**What is needed**
Each line below that includes "Task" counts once; report the total and nothing more.

Dataset entries
• • • •

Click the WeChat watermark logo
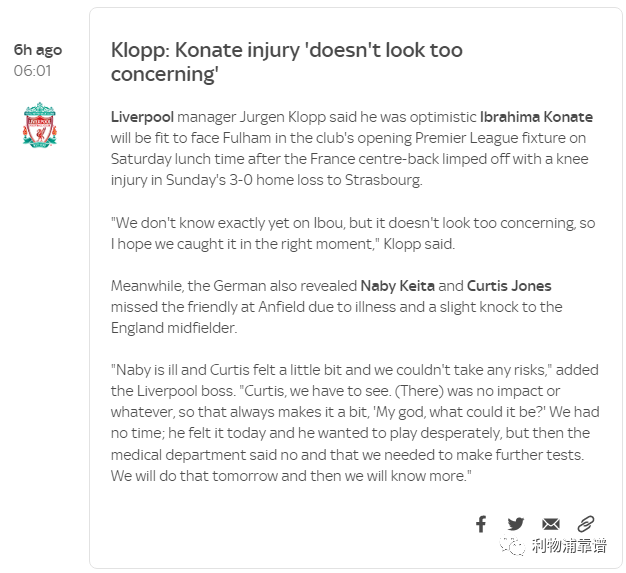This screenshot has height=573, width=626. pyautogui.click(x=512, y=545)
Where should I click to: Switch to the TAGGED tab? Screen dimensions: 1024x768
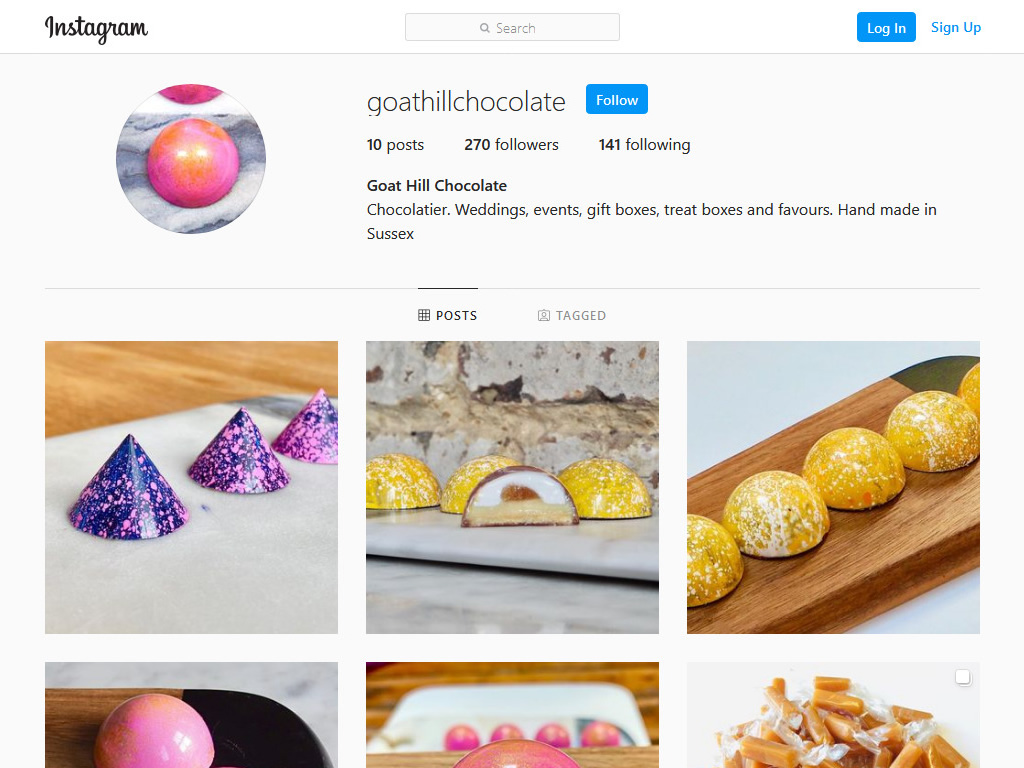pos(572,315)
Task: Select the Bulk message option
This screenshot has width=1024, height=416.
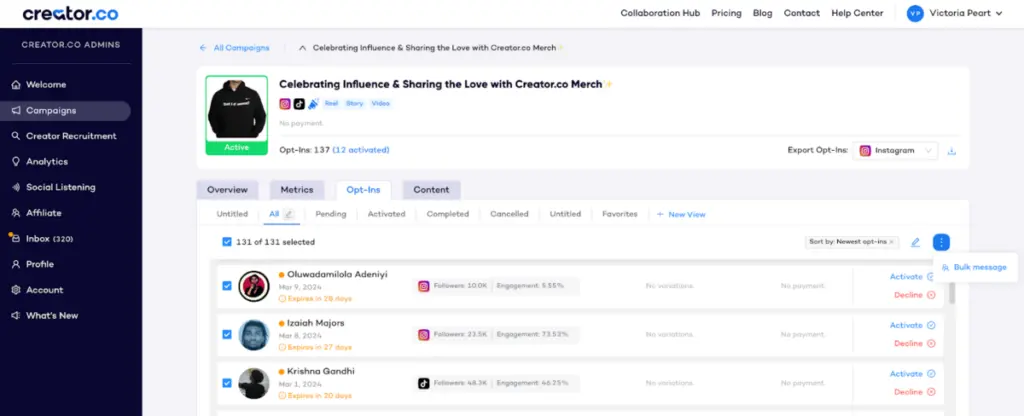Action: 973,267
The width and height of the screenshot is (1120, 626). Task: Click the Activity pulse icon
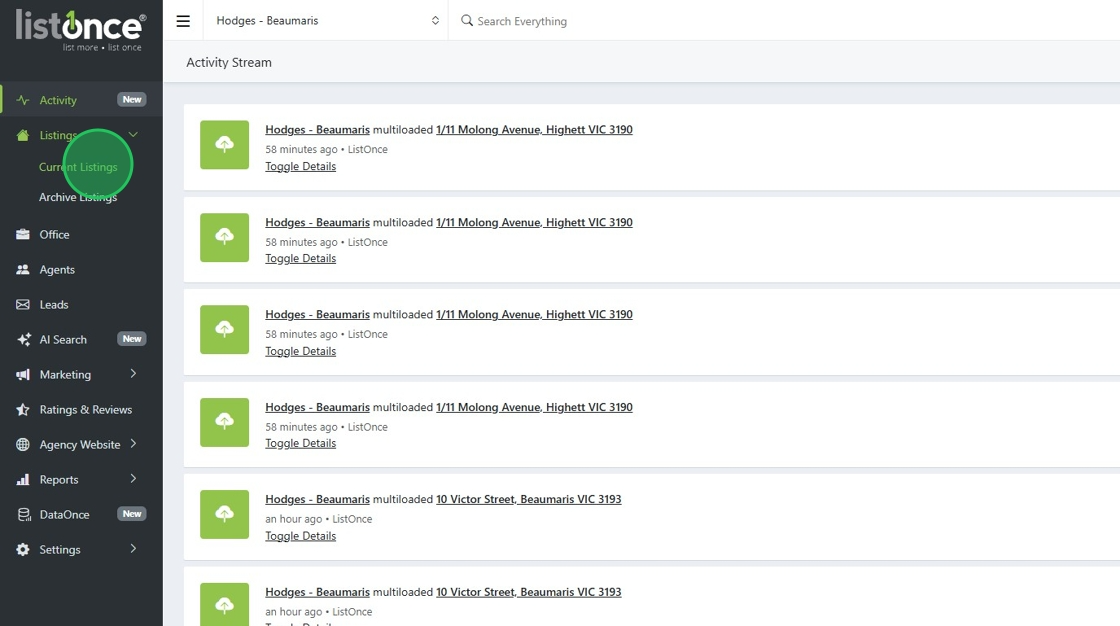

• • • •

**Solution for this problem**
2